**Records for the task:**

Segment Open

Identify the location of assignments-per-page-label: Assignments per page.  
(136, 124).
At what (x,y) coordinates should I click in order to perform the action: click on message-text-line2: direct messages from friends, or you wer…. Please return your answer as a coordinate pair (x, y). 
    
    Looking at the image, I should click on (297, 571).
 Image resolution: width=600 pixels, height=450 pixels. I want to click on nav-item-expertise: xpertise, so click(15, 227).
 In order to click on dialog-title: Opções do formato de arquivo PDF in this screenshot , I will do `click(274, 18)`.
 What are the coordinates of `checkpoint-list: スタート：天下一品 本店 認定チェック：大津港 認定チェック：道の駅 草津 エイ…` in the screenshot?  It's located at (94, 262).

Segment Closed
Segment Open

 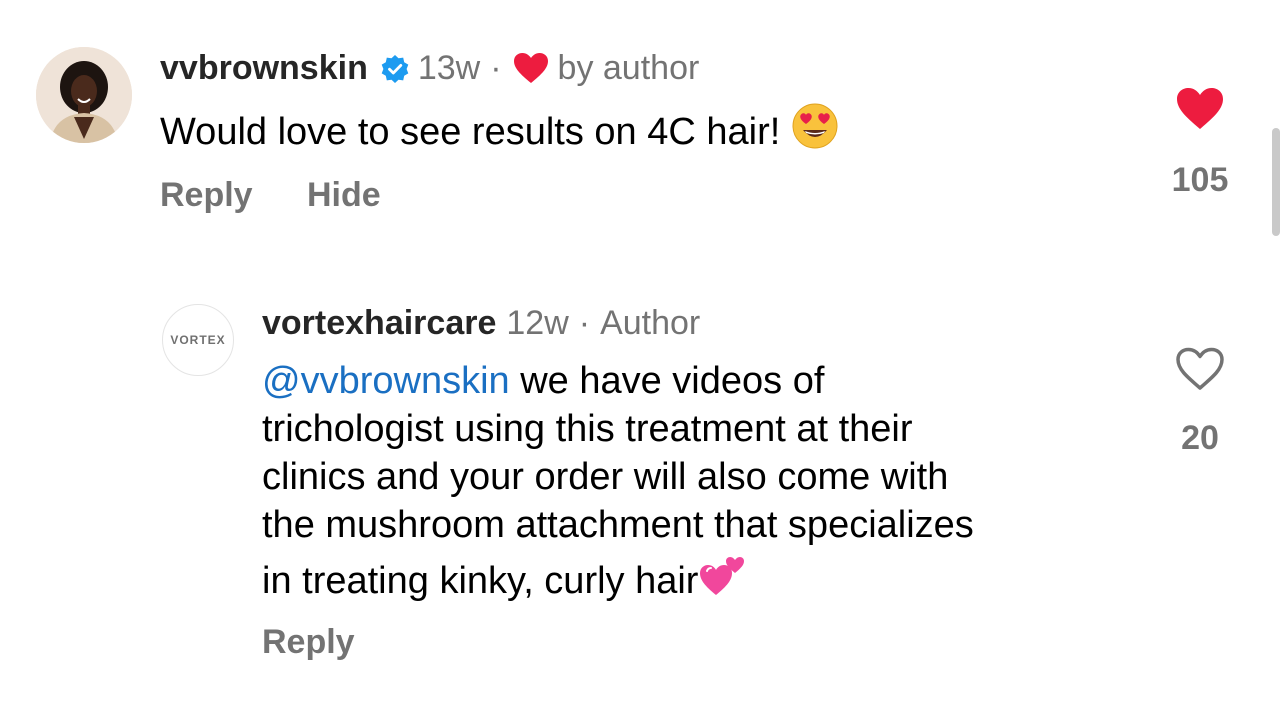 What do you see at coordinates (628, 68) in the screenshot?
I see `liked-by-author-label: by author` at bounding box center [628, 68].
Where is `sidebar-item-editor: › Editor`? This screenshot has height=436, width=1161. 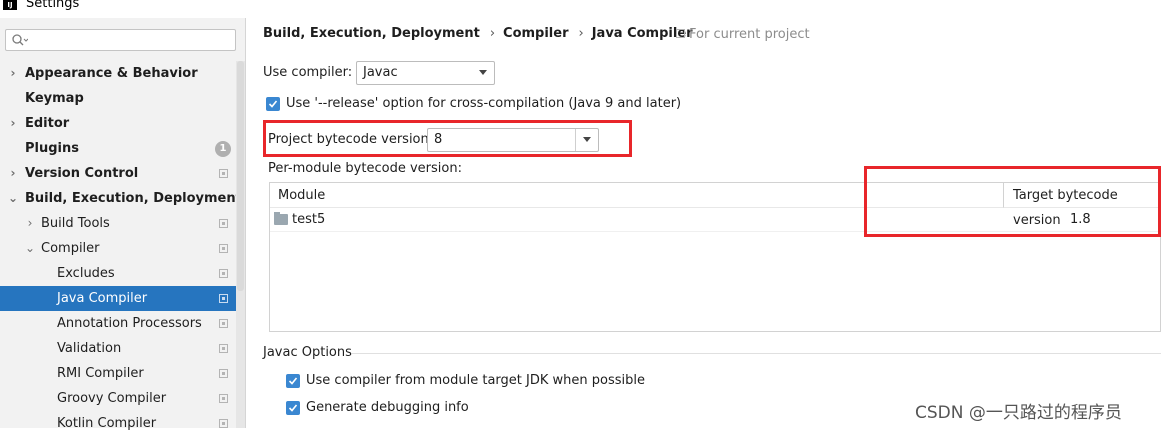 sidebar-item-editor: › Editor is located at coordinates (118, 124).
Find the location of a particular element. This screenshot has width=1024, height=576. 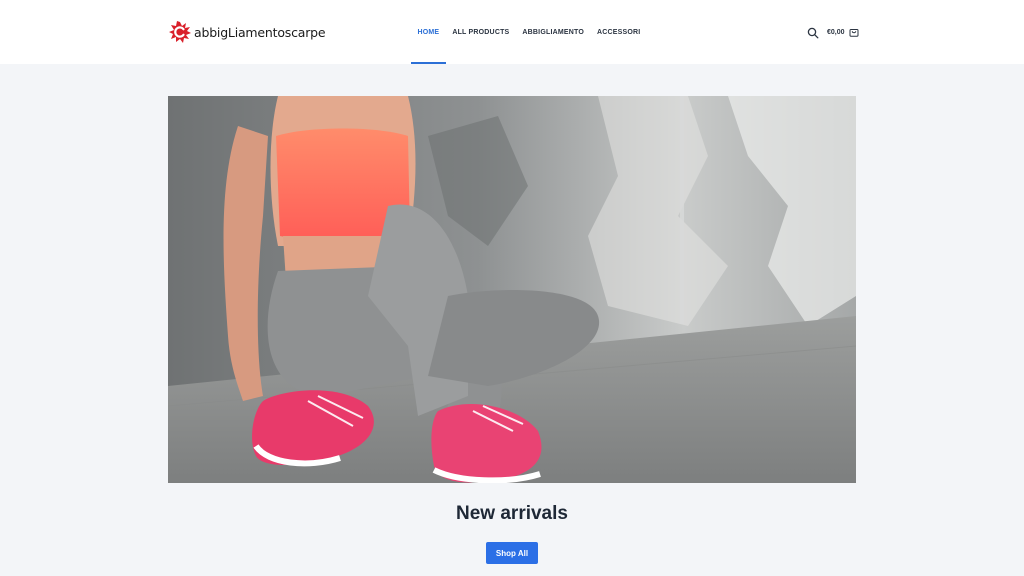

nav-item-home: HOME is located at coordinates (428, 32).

Segment Closed
Segment Open

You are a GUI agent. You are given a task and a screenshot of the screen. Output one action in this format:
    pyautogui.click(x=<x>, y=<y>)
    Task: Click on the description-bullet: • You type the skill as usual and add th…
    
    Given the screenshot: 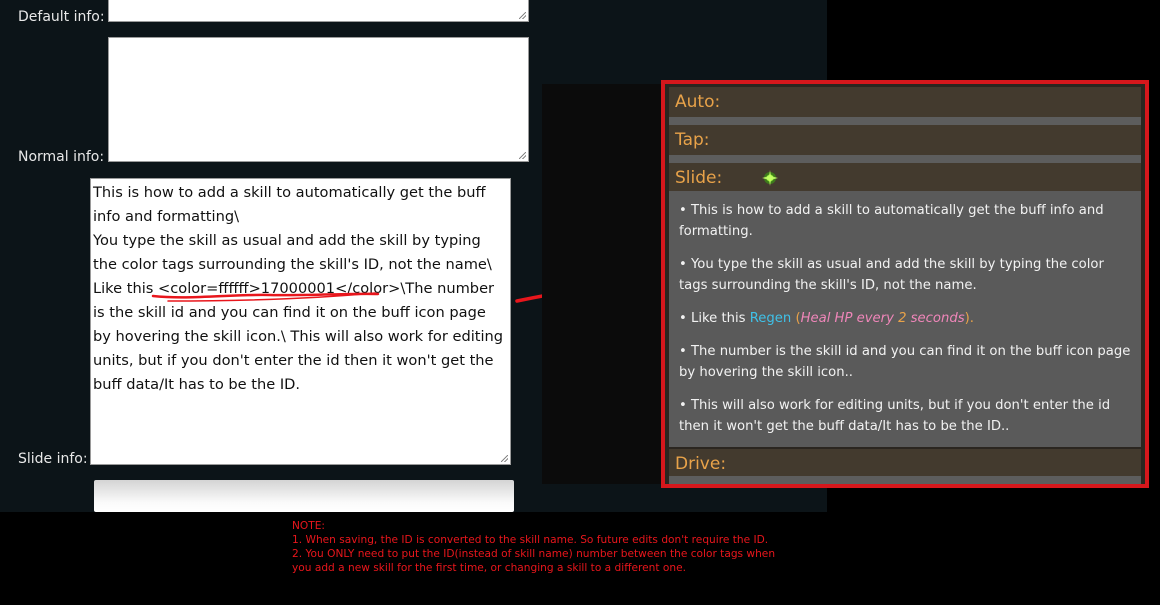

Segment Closed

**Task brief:**
Duplicate the lines above precisely, beginning at the line that contains "At what (x,y)" and stopping after the line that contains "What are the".

**Response to this exercise:**
At what (x,y) coordinates should I click in order to perform the action: click on message-text-line2: direct messages from friends, or you wer…. Please return your answer as a coordinate pair (x, y). 
    
    Looking at the image, I should click on (297, 571).
 Image resolution: width=600 pixels, height=450 pixels. I want to click on nav-item-expertise: xpertise, so click(15, 227).
 In order to click on dialog-title: Opções do formato de arquivo PDF in this screenshot , I will do `click(274, 18)`.
 What are the coordinates of `checkpoint-list: スタート：天下一品 本店 認定チェック：大津港 認定チェック：道の駅 草津 エイ…` in the screenshot?  It's located at (94, 262).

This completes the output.